[Set problem]
Rewrite the rows below that run from the line containing "on W South St" through the line containing "pos(324,293)", replacing "shopping bag" with "tote bag" and leaving everything else unchanged.

[Data lines]
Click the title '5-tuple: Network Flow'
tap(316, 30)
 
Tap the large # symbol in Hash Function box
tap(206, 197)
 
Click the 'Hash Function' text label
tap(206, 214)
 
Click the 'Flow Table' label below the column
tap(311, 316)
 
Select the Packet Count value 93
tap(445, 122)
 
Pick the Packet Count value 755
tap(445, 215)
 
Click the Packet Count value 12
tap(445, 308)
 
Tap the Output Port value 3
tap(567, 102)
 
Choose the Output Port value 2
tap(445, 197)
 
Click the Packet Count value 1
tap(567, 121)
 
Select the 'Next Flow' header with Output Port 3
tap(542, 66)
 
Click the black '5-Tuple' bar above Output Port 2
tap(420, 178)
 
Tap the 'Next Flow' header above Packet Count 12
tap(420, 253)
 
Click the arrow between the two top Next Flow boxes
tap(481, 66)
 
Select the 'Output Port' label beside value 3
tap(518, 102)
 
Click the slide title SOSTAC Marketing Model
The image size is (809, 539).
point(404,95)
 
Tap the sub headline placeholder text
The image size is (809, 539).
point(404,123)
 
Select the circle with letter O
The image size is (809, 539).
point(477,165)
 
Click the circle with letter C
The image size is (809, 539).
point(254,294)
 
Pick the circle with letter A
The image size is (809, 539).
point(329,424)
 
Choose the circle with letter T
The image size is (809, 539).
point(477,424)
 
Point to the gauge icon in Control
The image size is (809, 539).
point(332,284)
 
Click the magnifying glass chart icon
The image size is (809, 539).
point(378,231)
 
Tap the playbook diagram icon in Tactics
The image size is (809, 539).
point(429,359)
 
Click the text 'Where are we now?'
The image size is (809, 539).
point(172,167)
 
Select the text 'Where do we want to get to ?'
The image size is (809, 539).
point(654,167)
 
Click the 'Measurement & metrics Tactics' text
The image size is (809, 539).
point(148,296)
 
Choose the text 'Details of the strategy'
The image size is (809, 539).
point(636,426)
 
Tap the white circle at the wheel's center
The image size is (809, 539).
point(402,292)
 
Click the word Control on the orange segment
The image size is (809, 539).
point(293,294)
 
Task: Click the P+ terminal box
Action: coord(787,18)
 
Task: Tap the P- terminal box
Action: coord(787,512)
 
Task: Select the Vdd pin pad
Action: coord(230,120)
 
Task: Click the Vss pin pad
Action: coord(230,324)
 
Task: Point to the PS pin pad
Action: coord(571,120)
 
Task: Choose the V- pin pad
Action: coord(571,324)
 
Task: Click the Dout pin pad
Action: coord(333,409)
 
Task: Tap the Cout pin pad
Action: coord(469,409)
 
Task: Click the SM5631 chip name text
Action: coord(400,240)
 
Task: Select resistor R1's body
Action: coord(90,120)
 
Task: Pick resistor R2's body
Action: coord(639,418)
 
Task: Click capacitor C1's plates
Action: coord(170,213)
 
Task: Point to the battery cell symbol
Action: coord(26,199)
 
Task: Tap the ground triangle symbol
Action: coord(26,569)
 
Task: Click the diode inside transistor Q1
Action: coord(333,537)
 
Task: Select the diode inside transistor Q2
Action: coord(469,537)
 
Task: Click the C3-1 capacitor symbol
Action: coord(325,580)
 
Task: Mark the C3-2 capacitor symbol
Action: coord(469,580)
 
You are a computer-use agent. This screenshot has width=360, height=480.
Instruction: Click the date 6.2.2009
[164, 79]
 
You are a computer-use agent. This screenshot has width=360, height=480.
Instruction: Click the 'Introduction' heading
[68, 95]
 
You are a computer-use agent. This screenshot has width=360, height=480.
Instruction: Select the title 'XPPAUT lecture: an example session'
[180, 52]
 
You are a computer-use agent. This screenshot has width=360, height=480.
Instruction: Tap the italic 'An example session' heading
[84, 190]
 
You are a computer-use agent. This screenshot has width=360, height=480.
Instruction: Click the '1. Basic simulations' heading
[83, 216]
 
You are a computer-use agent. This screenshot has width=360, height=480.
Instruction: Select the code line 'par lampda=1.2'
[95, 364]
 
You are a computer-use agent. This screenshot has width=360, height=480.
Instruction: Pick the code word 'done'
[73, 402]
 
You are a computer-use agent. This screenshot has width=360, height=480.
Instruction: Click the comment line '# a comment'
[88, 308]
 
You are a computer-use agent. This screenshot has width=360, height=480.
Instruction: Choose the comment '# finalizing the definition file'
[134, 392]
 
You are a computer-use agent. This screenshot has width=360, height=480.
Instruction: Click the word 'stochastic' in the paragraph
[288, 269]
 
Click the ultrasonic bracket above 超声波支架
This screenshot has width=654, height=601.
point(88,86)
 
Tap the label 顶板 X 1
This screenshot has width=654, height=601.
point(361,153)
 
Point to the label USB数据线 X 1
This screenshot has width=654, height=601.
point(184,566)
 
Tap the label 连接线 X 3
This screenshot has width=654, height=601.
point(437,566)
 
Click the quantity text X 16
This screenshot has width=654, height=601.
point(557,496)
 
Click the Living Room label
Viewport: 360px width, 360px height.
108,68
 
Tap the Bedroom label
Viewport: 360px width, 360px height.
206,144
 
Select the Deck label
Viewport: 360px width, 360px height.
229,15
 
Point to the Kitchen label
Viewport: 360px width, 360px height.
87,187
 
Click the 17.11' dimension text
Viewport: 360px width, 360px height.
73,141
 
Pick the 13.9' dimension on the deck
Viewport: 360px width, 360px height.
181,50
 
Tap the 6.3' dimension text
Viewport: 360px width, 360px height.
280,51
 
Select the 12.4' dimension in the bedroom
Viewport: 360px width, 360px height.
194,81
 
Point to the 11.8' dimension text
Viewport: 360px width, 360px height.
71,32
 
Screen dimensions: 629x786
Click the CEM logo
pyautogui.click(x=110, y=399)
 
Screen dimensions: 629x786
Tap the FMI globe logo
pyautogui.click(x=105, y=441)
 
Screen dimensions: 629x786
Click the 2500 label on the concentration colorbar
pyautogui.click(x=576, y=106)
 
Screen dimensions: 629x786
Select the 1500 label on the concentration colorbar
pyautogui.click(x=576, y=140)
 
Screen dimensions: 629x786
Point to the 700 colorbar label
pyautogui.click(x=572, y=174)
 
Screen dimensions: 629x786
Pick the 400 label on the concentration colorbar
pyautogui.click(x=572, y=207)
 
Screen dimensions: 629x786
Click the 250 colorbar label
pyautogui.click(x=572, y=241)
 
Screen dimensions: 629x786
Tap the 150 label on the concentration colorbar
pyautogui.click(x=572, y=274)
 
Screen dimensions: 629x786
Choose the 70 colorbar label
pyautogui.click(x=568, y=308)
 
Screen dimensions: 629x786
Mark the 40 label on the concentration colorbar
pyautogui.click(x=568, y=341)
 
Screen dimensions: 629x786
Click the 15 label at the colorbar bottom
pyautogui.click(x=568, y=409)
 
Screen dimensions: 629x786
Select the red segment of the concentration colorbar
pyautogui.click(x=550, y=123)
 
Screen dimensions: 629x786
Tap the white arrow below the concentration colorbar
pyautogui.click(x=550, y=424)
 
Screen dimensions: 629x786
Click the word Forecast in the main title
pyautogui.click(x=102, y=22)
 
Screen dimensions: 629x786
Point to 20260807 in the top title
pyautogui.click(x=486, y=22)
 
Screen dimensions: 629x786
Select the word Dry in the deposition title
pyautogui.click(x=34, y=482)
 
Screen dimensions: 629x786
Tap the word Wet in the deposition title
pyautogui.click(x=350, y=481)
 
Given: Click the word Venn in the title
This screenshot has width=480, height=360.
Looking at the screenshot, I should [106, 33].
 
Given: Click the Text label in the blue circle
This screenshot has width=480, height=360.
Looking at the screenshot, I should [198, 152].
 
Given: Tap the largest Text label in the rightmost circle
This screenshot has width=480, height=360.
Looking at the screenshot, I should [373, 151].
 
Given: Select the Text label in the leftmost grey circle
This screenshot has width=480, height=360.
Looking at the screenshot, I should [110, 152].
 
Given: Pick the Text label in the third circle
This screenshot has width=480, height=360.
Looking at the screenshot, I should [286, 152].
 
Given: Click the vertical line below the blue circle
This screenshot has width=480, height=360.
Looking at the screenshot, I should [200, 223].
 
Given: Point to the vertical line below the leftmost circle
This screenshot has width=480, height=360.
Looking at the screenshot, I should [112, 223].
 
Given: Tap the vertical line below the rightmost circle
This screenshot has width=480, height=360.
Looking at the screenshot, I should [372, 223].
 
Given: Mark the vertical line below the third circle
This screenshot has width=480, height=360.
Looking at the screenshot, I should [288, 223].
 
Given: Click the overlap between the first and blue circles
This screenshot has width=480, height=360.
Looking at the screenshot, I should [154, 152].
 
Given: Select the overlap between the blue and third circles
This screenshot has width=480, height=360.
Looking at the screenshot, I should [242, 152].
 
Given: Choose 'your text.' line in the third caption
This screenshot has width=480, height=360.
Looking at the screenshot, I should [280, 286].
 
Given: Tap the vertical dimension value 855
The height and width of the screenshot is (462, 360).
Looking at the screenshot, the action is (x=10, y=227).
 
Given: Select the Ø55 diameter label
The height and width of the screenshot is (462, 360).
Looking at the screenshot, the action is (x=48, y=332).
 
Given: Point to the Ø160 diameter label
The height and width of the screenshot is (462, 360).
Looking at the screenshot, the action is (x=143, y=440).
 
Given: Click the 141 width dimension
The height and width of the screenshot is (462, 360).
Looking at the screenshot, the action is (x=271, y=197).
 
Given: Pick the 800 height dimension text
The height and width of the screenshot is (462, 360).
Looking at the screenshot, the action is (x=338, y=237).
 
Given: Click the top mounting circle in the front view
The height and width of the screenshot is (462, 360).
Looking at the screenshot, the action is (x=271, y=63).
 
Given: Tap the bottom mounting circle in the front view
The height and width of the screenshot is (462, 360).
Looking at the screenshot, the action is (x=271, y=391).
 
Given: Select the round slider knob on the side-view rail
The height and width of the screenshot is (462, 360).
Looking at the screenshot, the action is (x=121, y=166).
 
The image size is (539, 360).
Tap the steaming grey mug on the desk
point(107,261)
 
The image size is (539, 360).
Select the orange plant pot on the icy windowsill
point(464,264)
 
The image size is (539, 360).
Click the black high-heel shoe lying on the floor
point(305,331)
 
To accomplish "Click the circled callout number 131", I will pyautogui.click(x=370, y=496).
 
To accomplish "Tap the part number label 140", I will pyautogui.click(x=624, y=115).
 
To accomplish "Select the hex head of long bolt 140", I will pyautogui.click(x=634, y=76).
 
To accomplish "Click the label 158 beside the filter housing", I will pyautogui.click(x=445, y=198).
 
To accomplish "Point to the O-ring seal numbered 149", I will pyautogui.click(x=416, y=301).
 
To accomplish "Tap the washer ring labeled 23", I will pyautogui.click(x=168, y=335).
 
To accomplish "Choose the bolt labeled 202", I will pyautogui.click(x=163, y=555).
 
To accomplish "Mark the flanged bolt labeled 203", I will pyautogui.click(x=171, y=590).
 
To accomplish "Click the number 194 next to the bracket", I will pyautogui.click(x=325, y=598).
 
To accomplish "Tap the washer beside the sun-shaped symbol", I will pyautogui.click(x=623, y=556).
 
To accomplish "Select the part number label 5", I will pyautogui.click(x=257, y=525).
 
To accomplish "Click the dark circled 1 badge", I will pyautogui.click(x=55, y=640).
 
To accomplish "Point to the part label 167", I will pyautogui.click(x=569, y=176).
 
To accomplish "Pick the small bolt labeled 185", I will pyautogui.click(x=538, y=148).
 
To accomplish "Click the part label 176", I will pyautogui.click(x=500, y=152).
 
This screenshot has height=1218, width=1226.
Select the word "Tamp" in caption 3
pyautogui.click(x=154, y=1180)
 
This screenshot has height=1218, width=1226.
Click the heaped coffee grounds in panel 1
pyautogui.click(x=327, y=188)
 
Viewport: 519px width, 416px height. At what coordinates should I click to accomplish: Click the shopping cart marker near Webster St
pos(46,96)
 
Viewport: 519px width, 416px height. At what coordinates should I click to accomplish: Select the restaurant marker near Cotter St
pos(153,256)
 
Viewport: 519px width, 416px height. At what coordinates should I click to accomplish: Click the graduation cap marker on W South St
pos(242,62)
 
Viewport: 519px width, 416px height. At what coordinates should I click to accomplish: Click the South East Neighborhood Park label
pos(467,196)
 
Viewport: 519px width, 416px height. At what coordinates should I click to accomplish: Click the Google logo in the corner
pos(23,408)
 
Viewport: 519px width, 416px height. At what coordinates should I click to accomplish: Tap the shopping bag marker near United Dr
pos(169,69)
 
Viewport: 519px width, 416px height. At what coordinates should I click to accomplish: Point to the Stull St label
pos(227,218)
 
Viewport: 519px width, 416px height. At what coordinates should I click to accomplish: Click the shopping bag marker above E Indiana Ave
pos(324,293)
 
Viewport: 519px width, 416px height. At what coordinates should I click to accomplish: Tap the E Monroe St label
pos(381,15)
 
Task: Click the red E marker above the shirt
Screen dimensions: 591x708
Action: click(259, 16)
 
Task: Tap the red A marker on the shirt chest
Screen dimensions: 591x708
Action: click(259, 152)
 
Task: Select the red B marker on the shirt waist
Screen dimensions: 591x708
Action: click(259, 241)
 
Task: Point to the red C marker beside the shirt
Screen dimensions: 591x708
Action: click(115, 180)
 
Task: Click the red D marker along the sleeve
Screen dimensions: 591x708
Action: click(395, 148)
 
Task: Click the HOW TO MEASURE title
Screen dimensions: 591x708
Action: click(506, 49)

[Written response]
Viewport: 519px width, 416px height. At what coordinates should I click to accomplish: Click the graduation cap marker on W South St
pos(242,62)
 
Viewport: 519px width, 416px height. At what coordinates should I click to accomplish: Click the South East Neighborhood Park label
pos(467,196)
 
Viewport: 519px width, 416px height. At what coordinates should I click to accomplish: Click the Google logo in the corner
pos(23,408)
 
Viewport: 519px width, 416px height. At what coordinates should I click to accomplish: Tap the tote bag marker near United Dr
pos(169,69)
 
Viewport: 519px width, 416px height. At what coordinates should I click to accomplish: Point to the Stull St label
pos(227,218)
 
Viewport: 519px width, 416px height. At what coordinates should I click to accomplish: Click the tote bag marker above E Indiana Ave
pos(324,293)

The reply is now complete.